## Do this
Convert everything from the line containing "Ürünlerimiz (196, 814)" down to the line containing "[Menu] (27, 14)" into a Markdown table with two columns, Row and Line. Number each row and leave out any blank lines.

(Dataset items)
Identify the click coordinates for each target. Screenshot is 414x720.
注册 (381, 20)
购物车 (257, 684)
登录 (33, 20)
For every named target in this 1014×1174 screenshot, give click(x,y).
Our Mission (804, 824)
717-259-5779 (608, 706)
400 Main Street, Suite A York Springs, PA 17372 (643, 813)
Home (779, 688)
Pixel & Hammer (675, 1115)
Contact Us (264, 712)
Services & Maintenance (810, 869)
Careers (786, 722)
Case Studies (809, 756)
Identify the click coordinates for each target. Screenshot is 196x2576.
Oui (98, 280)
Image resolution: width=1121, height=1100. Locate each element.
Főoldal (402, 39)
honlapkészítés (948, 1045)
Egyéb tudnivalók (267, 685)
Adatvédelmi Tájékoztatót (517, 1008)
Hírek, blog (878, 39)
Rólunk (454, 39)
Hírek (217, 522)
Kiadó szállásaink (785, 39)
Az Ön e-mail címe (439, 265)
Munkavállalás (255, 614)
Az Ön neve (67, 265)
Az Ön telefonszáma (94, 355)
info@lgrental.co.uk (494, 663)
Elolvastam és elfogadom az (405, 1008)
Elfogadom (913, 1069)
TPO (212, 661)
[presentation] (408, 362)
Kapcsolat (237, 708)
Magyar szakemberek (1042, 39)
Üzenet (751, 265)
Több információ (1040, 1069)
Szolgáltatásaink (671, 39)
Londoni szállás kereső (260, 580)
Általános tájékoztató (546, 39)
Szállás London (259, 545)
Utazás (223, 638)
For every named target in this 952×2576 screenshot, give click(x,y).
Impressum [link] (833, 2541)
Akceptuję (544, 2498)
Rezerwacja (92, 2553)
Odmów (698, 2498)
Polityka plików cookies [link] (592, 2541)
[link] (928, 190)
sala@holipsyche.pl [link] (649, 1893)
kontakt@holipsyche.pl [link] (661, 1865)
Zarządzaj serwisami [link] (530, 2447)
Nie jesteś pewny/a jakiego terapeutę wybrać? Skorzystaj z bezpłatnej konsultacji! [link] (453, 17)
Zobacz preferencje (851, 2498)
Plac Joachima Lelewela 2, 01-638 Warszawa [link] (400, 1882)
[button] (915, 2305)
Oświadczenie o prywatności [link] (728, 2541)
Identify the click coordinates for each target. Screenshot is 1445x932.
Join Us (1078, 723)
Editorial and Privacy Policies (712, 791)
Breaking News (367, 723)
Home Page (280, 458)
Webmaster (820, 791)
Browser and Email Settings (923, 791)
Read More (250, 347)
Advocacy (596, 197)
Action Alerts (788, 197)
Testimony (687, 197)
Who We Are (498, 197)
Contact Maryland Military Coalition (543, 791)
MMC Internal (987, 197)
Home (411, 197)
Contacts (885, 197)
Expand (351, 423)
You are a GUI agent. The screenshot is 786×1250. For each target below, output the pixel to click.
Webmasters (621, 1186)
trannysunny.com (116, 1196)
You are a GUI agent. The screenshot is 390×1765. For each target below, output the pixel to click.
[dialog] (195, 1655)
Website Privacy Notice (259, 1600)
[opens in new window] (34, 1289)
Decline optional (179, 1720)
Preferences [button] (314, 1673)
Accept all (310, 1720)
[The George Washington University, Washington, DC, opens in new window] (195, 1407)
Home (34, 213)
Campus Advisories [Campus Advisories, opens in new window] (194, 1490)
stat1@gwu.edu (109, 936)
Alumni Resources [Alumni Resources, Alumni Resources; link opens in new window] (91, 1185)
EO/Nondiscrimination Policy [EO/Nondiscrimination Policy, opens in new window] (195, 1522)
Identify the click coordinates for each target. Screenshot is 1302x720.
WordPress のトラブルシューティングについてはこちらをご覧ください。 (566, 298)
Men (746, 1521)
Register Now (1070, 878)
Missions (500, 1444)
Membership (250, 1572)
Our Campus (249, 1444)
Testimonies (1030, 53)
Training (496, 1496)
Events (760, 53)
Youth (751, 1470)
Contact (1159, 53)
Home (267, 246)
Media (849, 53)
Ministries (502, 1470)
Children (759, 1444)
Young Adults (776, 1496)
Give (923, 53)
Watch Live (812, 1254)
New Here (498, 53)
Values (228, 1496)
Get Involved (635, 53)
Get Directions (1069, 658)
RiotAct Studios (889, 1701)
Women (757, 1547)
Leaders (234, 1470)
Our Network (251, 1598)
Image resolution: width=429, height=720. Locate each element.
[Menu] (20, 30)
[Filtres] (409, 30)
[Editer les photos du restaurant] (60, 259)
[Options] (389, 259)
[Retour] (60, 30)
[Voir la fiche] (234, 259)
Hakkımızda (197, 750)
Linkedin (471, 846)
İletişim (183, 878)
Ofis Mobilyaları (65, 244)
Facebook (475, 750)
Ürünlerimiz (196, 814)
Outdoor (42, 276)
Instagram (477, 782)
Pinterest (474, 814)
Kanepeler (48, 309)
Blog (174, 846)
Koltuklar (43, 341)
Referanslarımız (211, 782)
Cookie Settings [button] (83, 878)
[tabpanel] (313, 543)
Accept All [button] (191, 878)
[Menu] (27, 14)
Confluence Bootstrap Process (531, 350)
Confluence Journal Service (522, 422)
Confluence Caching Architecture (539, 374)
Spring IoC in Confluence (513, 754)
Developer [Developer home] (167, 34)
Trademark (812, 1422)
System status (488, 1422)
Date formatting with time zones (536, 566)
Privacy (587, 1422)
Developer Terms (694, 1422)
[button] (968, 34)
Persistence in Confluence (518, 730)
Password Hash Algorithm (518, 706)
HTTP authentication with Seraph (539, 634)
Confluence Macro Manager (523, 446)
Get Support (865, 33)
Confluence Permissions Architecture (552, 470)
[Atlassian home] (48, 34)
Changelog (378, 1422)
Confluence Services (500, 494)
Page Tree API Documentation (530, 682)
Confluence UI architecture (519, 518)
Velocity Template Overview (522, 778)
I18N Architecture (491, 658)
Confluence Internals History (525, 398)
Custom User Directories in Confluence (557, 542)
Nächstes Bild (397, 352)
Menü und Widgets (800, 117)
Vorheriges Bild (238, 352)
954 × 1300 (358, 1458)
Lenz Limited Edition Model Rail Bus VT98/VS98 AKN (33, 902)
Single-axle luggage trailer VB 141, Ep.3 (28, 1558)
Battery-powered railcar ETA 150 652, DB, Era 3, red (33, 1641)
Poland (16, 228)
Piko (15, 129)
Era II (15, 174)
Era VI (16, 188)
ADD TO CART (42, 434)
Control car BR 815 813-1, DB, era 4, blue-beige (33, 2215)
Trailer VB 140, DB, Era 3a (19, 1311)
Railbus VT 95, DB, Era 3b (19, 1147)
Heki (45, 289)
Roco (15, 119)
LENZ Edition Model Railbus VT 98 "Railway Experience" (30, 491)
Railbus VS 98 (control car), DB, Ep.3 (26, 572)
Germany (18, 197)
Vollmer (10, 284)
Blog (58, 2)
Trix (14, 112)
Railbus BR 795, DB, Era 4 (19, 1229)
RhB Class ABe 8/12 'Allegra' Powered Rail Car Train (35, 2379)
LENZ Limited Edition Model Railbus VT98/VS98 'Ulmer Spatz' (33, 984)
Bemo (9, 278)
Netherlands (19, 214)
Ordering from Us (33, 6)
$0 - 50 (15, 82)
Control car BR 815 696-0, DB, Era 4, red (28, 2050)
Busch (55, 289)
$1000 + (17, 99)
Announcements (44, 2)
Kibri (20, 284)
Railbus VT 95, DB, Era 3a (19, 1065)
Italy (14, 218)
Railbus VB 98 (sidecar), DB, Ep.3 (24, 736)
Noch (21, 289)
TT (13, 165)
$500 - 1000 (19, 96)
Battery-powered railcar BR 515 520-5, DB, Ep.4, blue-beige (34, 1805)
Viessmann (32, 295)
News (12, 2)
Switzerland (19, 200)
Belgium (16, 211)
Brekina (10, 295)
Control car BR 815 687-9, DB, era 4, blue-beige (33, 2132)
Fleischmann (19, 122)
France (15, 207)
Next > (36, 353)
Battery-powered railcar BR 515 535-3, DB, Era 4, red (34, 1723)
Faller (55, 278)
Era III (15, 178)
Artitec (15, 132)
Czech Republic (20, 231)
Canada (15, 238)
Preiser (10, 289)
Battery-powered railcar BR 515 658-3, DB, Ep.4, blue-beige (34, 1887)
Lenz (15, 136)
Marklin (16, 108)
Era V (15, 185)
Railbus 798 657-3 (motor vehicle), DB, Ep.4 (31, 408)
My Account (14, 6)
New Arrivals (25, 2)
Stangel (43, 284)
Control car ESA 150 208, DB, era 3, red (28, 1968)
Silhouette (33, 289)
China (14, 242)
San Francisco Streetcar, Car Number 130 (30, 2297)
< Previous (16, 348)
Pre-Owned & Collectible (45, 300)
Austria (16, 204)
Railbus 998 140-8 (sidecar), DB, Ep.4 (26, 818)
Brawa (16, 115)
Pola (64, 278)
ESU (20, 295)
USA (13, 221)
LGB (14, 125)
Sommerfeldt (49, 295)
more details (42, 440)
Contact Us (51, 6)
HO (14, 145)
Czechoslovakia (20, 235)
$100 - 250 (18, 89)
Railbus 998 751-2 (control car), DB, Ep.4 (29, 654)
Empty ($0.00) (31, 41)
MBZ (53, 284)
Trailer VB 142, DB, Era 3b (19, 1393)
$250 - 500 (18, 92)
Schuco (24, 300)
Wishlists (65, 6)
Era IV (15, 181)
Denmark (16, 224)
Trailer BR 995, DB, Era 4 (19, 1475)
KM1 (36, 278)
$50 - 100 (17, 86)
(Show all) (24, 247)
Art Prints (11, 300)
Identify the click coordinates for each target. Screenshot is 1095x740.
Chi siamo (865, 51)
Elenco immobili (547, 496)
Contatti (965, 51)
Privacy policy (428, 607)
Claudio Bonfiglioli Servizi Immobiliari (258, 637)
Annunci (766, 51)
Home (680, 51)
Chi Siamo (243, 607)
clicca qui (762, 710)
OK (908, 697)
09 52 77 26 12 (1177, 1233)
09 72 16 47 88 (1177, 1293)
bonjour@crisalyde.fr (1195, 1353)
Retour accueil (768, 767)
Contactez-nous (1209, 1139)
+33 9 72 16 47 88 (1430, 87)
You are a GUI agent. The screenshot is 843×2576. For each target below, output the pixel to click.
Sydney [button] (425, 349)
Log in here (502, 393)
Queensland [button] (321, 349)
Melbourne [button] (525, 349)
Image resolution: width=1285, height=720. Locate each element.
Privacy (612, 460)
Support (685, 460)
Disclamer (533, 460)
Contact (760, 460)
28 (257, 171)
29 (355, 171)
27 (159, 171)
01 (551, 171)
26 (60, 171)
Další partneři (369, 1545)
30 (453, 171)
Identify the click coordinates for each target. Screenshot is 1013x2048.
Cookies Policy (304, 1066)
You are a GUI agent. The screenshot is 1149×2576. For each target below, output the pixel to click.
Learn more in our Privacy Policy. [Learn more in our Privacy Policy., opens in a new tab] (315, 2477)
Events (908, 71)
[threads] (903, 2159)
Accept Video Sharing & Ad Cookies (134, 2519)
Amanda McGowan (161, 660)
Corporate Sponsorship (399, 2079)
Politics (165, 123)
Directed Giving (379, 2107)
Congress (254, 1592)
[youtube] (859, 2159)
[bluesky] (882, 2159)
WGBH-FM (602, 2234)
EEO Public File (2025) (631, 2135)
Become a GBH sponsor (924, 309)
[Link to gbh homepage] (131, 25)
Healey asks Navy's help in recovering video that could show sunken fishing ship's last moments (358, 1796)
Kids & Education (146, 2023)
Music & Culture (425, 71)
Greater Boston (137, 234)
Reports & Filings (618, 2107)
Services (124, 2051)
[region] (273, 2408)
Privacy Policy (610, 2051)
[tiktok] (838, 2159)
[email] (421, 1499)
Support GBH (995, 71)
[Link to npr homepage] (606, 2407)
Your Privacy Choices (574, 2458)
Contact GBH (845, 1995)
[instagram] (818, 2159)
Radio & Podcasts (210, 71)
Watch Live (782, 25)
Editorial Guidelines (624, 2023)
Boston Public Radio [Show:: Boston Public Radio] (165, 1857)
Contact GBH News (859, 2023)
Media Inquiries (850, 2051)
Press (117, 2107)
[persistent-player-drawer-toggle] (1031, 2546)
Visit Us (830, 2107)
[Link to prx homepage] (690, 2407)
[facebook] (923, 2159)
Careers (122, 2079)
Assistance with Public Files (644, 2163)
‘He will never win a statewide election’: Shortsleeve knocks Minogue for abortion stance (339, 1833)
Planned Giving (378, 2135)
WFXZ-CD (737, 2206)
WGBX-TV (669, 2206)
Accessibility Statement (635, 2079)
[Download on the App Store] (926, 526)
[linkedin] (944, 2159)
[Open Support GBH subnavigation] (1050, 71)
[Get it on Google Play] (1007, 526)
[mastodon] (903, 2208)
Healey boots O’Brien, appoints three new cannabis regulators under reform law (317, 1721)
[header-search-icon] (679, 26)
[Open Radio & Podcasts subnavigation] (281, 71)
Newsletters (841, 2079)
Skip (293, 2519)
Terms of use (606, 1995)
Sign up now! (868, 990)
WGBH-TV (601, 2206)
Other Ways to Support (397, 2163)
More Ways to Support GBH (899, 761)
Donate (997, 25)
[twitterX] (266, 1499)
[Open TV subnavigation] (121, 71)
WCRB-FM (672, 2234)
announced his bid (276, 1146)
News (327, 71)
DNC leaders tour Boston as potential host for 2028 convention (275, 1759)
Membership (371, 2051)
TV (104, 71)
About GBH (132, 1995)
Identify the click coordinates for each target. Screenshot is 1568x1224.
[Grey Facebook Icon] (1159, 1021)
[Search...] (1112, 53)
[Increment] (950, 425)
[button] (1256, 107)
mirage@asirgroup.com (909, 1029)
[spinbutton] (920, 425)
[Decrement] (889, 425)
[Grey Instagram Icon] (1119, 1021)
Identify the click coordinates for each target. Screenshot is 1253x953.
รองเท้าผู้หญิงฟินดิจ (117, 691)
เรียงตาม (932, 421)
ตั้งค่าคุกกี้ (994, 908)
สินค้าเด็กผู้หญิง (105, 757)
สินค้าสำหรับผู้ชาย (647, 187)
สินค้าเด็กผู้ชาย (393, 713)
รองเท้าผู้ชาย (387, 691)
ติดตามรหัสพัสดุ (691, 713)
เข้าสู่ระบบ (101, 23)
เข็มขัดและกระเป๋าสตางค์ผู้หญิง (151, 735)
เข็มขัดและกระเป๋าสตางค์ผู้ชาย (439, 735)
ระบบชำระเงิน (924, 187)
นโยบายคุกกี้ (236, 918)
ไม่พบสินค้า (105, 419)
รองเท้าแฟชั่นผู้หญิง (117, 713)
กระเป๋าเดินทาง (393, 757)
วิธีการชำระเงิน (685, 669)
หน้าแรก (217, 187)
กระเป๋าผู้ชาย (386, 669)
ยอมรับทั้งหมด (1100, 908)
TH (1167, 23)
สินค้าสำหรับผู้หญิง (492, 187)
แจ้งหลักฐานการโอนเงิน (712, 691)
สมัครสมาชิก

## Full response
| Row | Line |
|---|---|
| 1 | Ürünlerimiz (196, 814) |
| 2 | Outdoor (42, 276) |
| 3 | Instagram (477, 782) |
| 4 | Pinterest (474, 814) |
| 5 | Kanepeler (48, 309) |
| 6 | Blog (174, 846) |
| 7 | Koltuklar (43, 341) |
| 8 | Referanslarımız (211, 782) |
| 9 | Cookie Settings [button] (83, 878) |
| 10 | [tabpanel] (313, 543) |
| 11 | Accept All [button] (191, 878) |
| 12 | [Menu] (27, 14) |